▶ _EXERCISE AIM_
Every line of the listing must be repeated in the answer without alteration.

▶ _SOURCE INFORMATION_
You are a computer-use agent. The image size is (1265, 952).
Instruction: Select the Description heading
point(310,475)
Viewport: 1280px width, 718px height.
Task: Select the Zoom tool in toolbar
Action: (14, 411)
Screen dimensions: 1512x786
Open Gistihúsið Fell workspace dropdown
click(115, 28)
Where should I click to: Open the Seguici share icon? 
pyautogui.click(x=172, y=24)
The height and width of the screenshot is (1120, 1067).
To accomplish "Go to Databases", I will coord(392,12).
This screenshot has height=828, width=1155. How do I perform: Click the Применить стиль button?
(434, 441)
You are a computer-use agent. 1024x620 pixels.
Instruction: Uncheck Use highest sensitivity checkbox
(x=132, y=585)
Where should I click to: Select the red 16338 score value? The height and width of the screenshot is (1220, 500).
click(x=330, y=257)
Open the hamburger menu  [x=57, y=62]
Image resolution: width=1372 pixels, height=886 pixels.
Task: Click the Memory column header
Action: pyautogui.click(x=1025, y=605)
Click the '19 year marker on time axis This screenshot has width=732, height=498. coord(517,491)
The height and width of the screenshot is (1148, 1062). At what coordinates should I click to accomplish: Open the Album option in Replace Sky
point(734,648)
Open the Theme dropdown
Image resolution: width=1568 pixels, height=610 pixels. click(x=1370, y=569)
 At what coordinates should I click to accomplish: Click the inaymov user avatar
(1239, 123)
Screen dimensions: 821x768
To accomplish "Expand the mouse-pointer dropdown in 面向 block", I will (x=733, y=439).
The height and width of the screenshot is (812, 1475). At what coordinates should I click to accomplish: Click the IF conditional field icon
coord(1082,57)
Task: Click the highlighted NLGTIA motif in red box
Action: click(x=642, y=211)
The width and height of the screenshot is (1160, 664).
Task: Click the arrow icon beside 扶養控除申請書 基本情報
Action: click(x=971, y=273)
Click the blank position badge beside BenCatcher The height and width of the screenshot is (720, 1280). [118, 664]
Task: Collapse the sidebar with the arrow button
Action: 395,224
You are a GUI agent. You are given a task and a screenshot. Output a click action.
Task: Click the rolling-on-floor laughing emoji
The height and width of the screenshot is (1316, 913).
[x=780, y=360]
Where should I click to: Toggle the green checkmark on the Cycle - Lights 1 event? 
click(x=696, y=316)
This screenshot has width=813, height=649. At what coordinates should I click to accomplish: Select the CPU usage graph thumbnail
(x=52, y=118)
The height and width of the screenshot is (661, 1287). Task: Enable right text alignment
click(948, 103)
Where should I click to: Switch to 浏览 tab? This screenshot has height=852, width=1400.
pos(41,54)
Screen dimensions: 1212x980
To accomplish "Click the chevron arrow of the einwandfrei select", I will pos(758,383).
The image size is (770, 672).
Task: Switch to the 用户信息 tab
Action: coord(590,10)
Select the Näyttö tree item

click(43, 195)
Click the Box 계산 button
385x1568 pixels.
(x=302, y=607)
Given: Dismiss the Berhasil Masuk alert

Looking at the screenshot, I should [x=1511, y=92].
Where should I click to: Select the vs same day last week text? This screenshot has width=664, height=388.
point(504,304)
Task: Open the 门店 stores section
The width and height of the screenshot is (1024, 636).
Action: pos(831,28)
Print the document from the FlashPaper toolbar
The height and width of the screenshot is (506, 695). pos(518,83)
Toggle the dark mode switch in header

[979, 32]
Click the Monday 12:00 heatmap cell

▶ _ANSWER BOX_
You are a computer-use agent. The image size is (1265, 952).
Instruction: Select the Description heading
point(310,475)
Viewport: 1280px width, 718px height.
Task: Select the Zoom tool in toolbar
Action: (14, 411)
Screen dimensions: 1512x786
Open Gistihúsið Fell workspace dropdown
click(115, 28)
Where should I click to: Open the Seguici share icon? 
pyautogui.click(x=172, y=24)
The height and width of the screenshot is (1120, 1067).
To accomplish "Go to Databases", I will coord(392,12).
This screenshot has height=828, width=1155. How do I perform: Click the Применить стиль button?
(434, 441)
You are a computer-use agent. 1024x620 pixels.
Instruction: Uncheck Use highest sensitivity checkbox
(x=132, y=585)
Where should I click to: Select the red 16338 score value? The height and width of the screenshot is (1220, 500).
click(x=330, y=257)
Open the hamburger menu  [x=57, y=62]
Image resolution: width=1372 pixels, height=886 pixels.
Task: Click the Memory column header
Action: pyautogui.click(x=1025, y=605)
Click the '19 year marker on time axis This screenshot has width=732, height=498. coord(517,491)
The height and width of the screenshot is (1148, 1062). At what coordinates should I click to accomplish: Open the Album option in Replace Sky
point(734,648)
Open the Theme dropdown
Image resolution: width=1568 pixels, height=610 pixels. click(x=1370, y=569)
 At what coordinates should I click to accomplish: Click the inaymov user avatar
(1239, 123)
Screen dimensions: 821x768
To accomplish "Expand the mouse-pointer dropdown in 面向 block", I will (x=733, y=439).
The height and width of the screenshot is (812, 1475). At what coordinates should I click to accomplish: Click the IF conditional field icon
coord(1082,57)
Task: Click the highlighted NLGTIA motif in red box
Action: click(x=642, y=211)
The width and height of the screenshot is (1160, 664).
Task: Click the arrow icon beside 扶養控除申請書 基本情報
Action: click(x=971, y=273)
Click the blank position badge beside BenCatcher The height and width of the screenshot is (720, 1280). [118, 664]
Task: Collapse the sidebar with the arrow button
Action: 395,224
You are a GUI agent. You are given a task and a screenshot. Output a click action.
Task: Click the rolling-on-floor laughing emoji
The height and width of the screenshot is (1316, 913).
[x=780, y=360]
Where should I click to: Toggle the green checkmark on the Cycle - Lights 1 event? 
click(x=696, y=316)
This screenshot has width=813, height=649. At what coordinates should I click to accomplish: Select the CPU usage graph thumbnail
(x=52, y=118)
The height and width of the screenshot is (661, 1287). Task: Enable right text alignment
click(948, 103)
Where should I click to: Switch to 浏览 tab? This screenshot has height=852, width=1400.
pos(41,54)
Screen dimensions: 1212x980
To accomplish "Click the chevron arrow of the einwandfrei select", I will pos(758,383).
The image size is (770, 672).
Task: Switch to the 用户信息 tab
Action: coord(590,10)
Select the Näyttö tree item

click(43, 195)
Click the Box 계산 button
385x1568 pixels.
(x=302, y=607)
Given: Dismiss the Berhasil Masuk alert

Looking at the screenshot, I should [x=1511, y=92].
Where should I click to: Select the vs same day last week text? This screenshot has width=664, height=388.
point(504,304)
Task: Open the 门店 stores section
The width and height of the screenshot is (1024, 636).
Action: pos(831,28)
Print the document from the FlashPaper toolbar
The height and width of the screenshot is (506, 695). pos(518,83)
Toggle the dark mode switch in header

[979, 32]
Click the Monday 12:00 heatmap cell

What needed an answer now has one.